Horses --steel, in the form of origami folded paper - by Kevin Box, Santa Fe Botanic Garden |
My travels often combine art and plants, which intersect at sculpture installations in gardens. I have walked thorough many gardens and parks with both permanent and temporary art displays. Some were outstanding: see the horses runnig through the Santa Fe Botanic Garden, above.
Public parks and garden find art displays useful--for variety in their landscapes, because art is beautiful, and to increase attendance. The artist gets exposure to a different audience, especially if it is a traveling exhibit.
All of those are good. However, I am a great fan of nature. Forests and flowers are beautiful of themselves. Thus, for me, there is an important issue: does the outdoor setting make the art look better AND does the art make the outdoor setting look better? Most times I find the art enhanced by being outdoors. But sometimes the art does nothing for its setting.
Putting together the photos for this post, I found the art I've photographed in gardens and parks ranges from very representative to highly abstract. The viewer might just imagine seeing the horse (below)
The American Horse, by Nina Akamu Frederik Meijer Garden, Grand Rapids, MI |
Bird Wrap by Ivan Eyre, McMichael Canadian Art Center, Toronto |
Morris Arboretum, Philadelphia; I didn't record the sculptor |
Some of these pieces of art are displayed outdoors because they are too big to display well indoors. And I feel that for some the environment was incidental--space was all that was needed. I don't have pictures where I felt that was the case because I don't photograph sculptures I don't like.

SUPPLIED ENTRIES
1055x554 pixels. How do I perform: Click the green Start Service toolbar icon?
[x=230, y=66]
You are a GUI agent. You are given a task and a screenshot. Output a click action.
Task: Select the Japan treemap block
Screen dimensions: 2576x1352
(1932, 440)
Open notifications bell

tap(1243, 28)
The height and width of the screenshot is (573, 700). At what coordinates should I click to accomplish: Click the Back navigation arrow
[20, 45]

TO DO
1: In the post about garden sculpture, which garden has the steel horses by Kevin Box?
2: Please explain why the writer of the post about garden sculpture has no pictures of pieces whose outdoor setting seemed incidental.
3: Continue the post about garden sculpture from its last sentence.

ANSWERS BELOW
1: The Santa Fe Botanic Garden.

2: The writer doesn't photograph sculptures they don't like. For those pieces the environment seemed incidental, with space being all that was needed, so the writer didn't photograph them.

3:
Pleasing pices, though, link in some way to their location. These big flowers are in a flowerbed.
flowers, artist unknown, Loveland Colorado |
Cora the Gardening Frog, J.A. Cobb, Mounts Botanic Garden, Florida |
Art in parks and gardens can make you smile, from the surprise of encountering them, from the beauty, or from the message, or all of those. Mostly, both site and art are enhanced. The great ones are really terrific. Look for them.
a mushroom with teeth? Juming Museum, Taipei, Taiwan |
lotus leaves in glass, Dale Chihuly sculpture, seen at Denver Botanic Garden |
Comments and corrections welcome.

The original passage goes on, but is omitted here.